TEMPO.CO, Jakarta - Staf Ahli Bidang Makro Ekonomi dan Keuangan Internasional Kementerian Keuangan, Rionald Silaban, mengatakan sektor minyak dan gas tidak lagi menjadi primadona penerimaan negara bukan pajak (PNBP). Perannya terus menurun dalam beberapa tahun terakhir.
Menurut Rionald, sektor migas menyumbang Rp 198 triliun dari total Rp 352 triliun PNBP pada 2012. "Sektor migas menyumbang sekitar 59 persen dari total PNBP," katanya dalam acara Ngobrol @Tempo di Hotel Aryaduta, Jakarta, Selasa, 31 Januari 2017.
Baca Juga: Skema Gross Split Diklaim Mampu Tingkatkan Produksi Migas
Kontribusi sektor migas selalu di atas 50 persen hingga 2014. Sejak 2015, jumlah PNBP sektor migas menurun hanya Rp 78 triliun dari total Rp 256 triliun atau hanya sekitar 30 persen dari total PNBP.
Rionald menambahkan, penurunan kontribusi sektor migas terhadap PNBP salah satunya disebabkan oleh penurunan kegiatan eksplorasi migas. "Turunnya eksplorasi membuat produksi bergantung pada sumur tua.
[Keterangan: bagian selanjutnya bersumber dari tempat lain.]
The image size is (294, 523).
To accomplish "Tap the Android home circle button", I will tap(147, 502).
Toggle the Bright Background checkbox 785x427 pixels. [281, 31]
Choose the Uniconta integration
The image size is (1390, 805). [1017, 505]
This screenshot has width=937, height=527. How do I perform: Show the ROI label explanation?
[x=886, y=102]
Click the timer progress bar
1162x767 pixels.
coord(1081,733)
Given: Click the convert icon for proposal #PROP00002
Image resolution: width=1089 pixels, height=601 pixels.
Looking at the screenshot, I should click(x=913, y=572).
Dampaknya, produksi tidak maksimal dan biaya operasi mahal."
Kepala Bagian Humas SKK Migas Taslim Z. Yunus membenarkan bahwa kegiatan eksplorasi menurun. "Sejak 1980 sampai sekarang semakin menurun," katanya. Titik terendah penurunan kegiatan eksplorasi terjadi pada 2016 karena harga minyak yang anjlok.
Baca: Pertamina Putuskan Bangun Sendiri Kilang Balongan-Dumai
Sebelumnya, Kementerian Energi dan Sumber Daya Mineral merilis, sepanjang 2016, rata-rata produksi minyak 831 ribu barel per hari dan produksi gas bumi mencapai 1.418 ribu barel ekuivalen minyak per hari. Dalam APBN-P 2016, lifting minyak ditargetkan hanya 820 ribu barel per hari dan gas 1.150 ribu barel ekuivalen minyak per hari.
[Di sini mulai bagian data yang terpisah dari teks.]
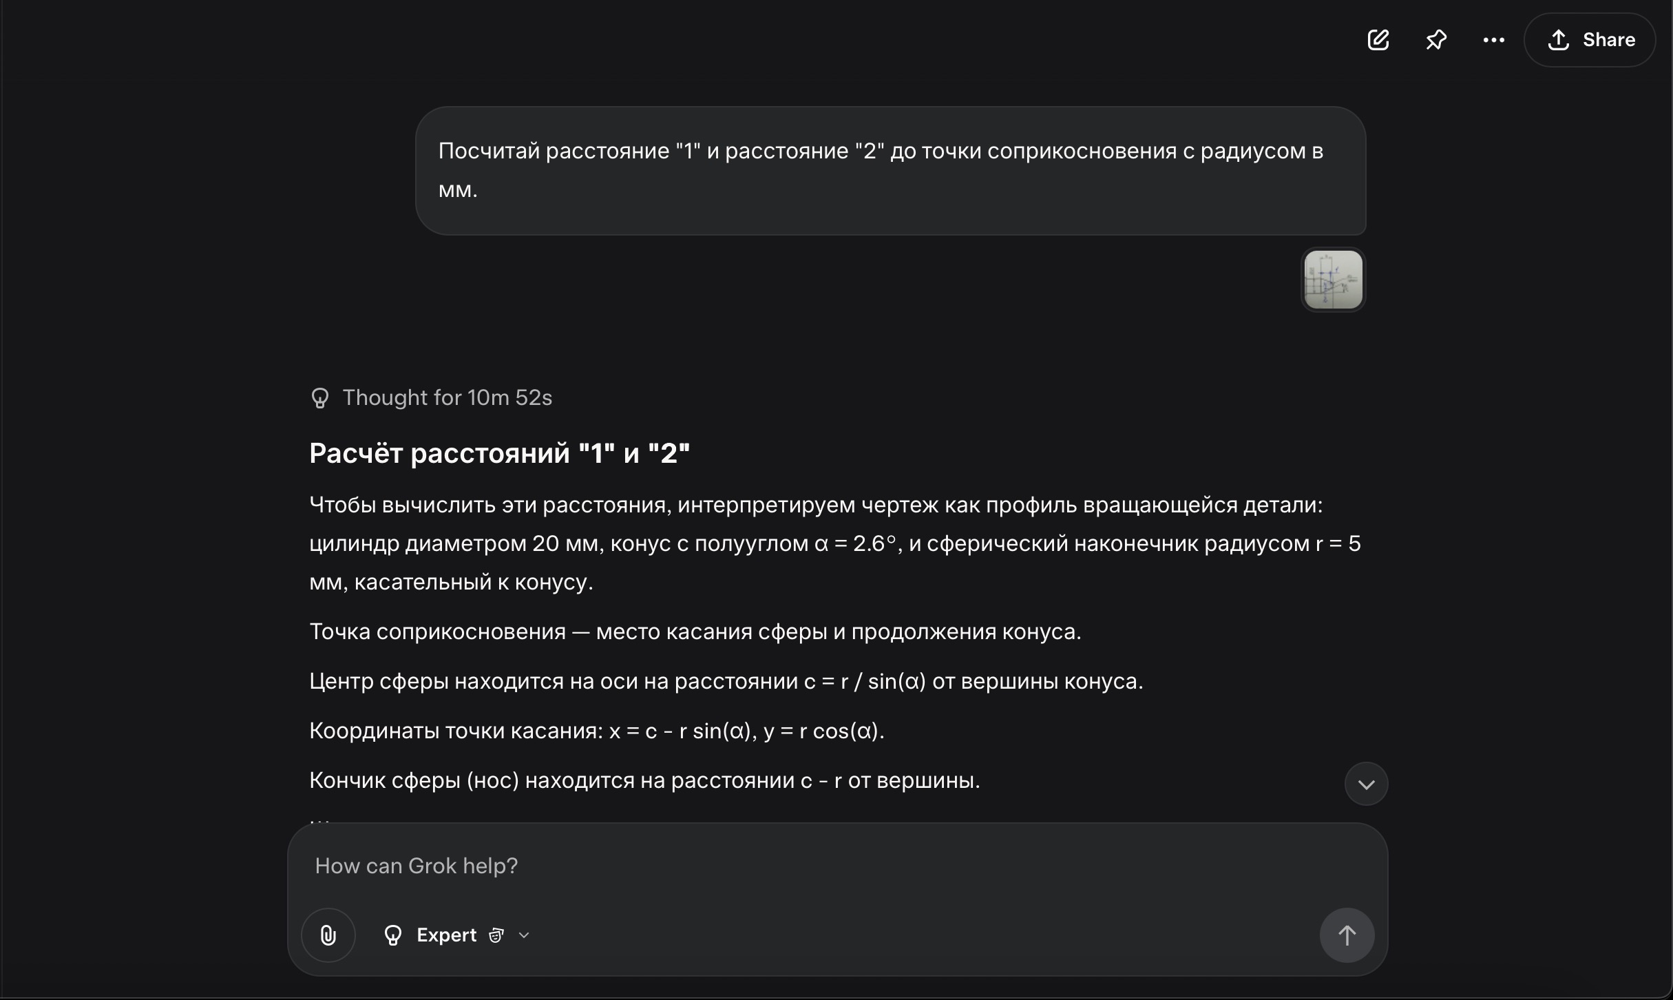Viewport: 1673px width, 1000px height.
Task: Click the lightbulb icon beside "Thought for"
Action: click(320, 398)
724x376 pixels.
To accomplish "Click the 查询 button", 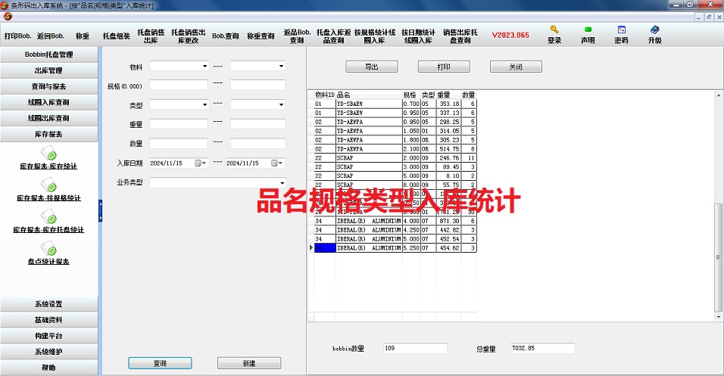I will click(x=160, y=363).
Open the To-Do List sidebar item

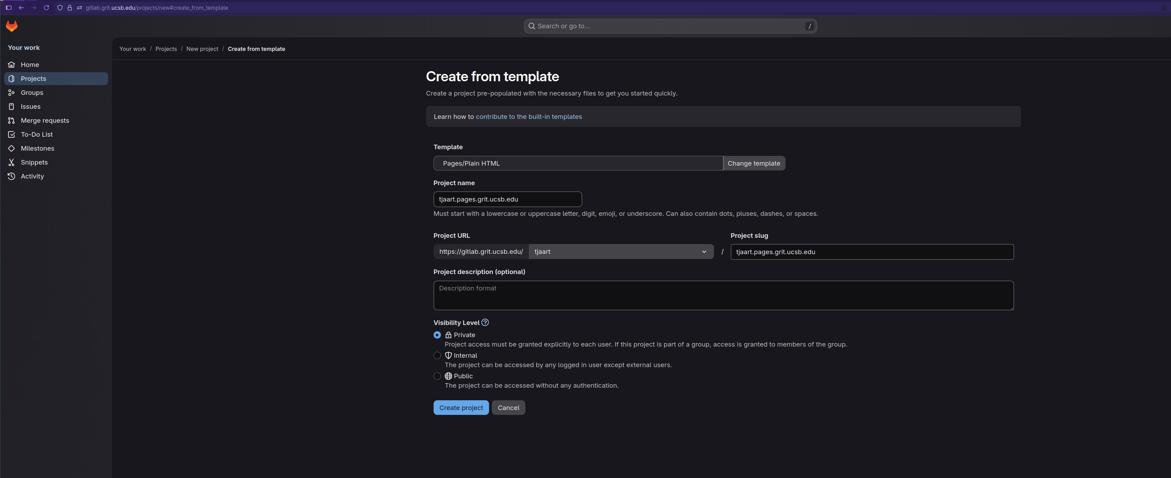pos(36,134)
"Apresiasi saya untuk kerja keras seluruh pihak," ujar Menteri Energi dan Sumber Daya Mineral Ignasius Jonan dalam keterangan tertulis yang dikutip, kemarin.
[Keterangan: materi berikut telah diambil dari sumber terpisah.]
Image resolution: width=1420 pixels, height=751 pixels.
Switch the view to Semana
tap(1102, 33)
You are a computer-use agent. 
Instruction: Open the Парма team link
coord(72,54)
Produksi dan lifting migas yang melebihi target tersebut, kata Jonan, terjadi di tengah rendahnya harga minyak dunia. Realisasi harga minyak Indonesia atau Indonesian crude price (ICP) hingga akhir 2016 adalah US$ 39,5 per barel dengan asumsi harga di APBN-P 2016 US$ 40 per barel.
Simak: Produk IKEA Ternyata Buatan Indonesia
Realisasi lifting 2016 ditopang oleh delapan dari sepuluh proyek migas yang rampung tahun ini. Di antaranya fasilitas puncak produksi Blok Cepu sebesar 185 ribu barel per hari, produksi lapangan Bukit Tua oleh Petronas Carigali Ketapang sebesar 20 ribu barel per hari, serta proyek Pertamina EP di Lapangan Pondok Makmur dan Lapangan Donggi. Sedangkan biaya pengganti operasi (cost recovery) yang akan dibayar pemerintah tahun ini mencapai US$ 11,4 miliar. Angka ini lebih tinggi dibanding batas yang dipatok APBN-P 2016 sebesar US$ 8,4 miliar.